▶ **Problem statement**: Your result will be the set of lines with "computer", copied from the material below.

Content starts

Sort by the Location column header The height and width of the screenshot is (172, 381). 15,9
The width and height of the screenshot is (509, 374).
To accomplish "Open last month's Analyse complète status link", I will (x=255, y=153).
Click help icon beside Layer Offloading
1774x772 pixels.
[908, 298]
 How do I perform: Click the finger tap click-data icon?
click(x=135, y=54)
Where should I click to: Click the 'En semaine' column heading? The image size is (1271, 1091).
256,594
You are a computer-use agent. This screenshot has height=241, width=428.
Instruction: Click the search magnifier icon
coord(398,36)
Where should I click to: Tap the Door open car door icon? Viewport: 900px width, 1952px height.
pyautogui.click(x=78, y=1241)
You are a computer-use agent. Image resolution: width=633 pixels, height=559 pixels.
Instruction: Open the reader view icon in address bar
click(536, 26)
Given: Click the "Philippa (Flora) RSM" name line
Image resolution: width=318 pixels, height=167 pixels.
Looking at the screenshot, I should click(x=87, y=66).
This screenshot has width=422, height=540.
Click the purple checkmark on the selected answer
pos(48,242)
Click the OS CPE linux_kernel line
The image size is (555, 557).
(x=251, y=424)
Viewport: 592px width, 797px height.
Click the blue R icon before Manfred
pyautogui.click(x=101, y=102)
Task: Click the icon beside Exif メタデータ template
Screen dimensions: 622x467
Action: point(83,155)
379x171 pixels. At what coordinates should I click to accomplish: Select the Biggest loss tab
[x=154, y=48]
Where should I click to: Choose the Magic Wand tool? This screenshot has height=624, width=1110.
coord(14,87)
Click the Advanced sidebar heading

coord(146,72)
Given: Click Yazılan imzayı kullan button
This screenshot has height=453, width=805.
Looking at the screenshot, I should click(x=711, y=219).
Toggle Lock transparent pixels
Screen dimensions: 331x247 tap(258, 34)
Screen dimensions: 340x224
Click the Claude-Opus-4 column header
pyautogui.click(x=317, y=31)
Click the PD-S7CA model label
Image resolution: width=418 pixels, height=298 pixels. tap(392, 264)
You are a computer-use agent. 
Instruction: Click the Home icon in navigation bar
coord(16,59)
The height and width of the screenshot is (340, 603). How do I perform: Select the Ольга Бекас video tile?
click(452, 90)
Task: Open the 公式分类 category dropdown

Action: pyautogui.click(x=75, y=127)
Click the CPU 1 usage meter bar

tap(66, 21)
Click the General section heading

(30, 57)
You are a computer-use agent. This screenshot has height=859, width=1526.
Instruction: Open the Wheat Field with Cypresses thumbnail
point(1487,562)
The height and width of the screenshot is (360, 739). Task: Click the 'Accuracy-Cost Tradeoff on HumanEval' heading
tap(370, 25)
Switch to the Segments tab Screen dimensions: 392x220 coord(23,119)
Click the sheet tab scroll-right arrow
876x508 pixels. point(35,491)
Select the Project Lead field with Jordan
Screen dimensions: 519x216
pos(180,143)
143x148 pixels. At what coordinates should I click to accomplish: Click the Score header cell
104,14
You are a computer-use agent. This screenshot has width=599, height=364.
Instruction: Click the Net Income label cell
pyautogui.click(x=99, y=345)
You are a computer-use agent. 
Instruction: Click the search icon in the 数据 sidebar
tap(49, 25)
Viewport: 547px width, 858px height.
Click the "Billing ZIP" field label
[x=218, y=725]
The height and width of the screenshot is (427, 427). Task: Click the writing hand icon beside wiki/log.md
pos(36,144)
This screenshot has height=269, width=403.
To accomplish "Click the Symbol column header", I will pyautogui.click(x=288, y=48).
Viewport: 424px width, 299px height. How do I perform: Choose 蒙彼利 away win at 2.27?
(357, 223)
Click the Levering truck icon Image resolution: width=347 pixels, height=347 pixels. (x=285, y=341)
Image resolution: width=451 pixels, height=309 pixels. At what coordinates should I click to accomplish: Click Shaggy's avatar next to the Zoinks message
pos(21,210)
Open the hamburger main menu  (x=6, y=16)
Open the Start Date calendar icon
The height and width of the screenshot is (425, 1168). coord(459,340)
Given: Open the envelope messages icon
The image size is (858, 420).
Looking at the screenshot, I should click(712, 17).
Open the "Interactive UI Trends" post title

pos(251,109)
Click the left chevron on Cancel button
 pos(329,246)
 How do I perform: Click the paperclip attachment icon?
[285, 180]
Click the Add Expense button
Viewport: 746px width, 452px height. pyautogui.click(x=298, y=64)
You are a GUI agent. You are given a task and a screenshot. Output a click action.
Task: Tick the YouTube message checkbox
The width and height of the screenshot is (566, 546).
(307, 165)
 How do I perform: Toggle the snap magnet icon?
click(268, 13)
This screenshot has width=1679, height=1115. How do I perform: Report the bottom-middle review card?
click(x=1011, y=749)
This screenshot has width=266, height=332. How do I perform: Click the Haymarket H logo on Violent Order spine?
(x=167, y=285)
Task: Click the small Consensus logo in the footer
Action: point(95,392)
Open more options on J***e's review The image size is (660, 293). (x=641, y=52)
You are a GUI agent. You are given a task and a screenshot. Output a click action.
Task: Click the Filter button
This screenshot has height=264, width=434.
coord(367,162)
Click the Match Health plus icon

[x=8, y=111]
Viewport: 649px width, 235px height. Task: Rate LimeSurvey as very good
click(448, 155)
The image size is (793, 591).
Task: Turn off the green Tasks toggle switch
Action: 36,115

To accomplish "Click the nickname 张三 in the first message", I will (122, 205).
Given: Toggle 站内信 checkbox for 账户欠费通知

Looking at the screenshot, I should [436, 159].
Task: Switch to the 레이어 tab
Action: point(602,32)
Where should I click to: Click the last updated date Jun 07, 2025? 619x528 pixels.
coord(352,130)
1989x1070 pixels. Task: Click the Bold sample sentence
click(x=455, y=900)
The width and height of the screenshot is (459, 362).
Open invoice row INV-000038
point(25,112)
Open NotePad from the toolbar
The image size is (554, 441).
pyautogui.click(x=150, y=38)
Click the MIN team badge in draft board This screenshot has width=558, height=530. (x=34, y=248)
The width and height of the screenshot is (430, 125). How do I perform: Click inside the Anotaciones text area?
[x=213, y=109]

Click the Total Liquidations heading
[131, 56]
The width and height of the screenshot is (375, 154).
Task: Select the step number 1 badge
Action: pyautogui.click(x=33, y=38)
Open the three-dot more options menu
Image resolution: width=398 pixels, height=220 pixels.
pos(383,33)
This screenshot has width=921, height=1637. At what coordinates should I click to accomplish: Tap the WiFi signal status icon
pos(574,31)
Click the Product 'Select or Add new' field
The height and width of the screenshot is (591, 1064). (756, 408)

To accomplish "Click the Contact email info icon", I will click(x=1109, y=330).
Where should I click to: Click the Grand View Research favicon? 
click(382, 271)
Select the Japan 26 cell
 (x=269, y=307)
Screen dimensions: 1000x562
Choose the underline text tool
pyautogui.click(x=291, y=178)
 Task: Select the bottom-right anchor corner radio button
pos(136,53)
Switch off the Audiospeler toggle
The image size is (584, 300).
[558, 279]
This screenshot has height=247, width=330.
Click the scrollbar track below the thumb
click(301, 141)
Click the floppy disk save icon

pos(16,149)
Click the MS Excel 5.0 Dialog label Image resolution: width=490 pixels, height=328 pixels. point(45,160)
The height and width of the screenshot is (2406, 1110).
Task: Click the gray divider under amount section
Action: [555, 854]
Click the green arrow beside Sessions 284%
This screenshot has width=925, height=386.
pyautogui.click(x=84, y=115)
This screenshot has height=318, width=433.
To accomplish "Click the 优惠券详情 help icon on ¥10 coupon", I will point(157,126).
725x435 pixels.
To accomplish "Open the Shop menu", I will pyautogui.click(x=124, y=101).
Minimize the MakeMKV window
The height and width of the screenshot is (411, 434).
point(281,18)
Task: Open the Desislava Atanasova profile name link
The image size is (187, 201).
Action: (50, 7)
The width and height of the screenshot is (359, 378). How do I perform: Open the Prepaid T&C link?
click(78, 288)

Content ends

▶ **Solution to the exercise**:
You are a computer-use agent. This screenshot has height=241, width=428.
You are a computer-use agent. Image resolution: width=633 pixels, height=559 pixels.
You are a computer-use agent. 
You are a computer-use agent. This screenshot has height=859, width=1526.
You are a computer-use agent. This screenshot has width=599, height=364.
You are a computer-use agent. 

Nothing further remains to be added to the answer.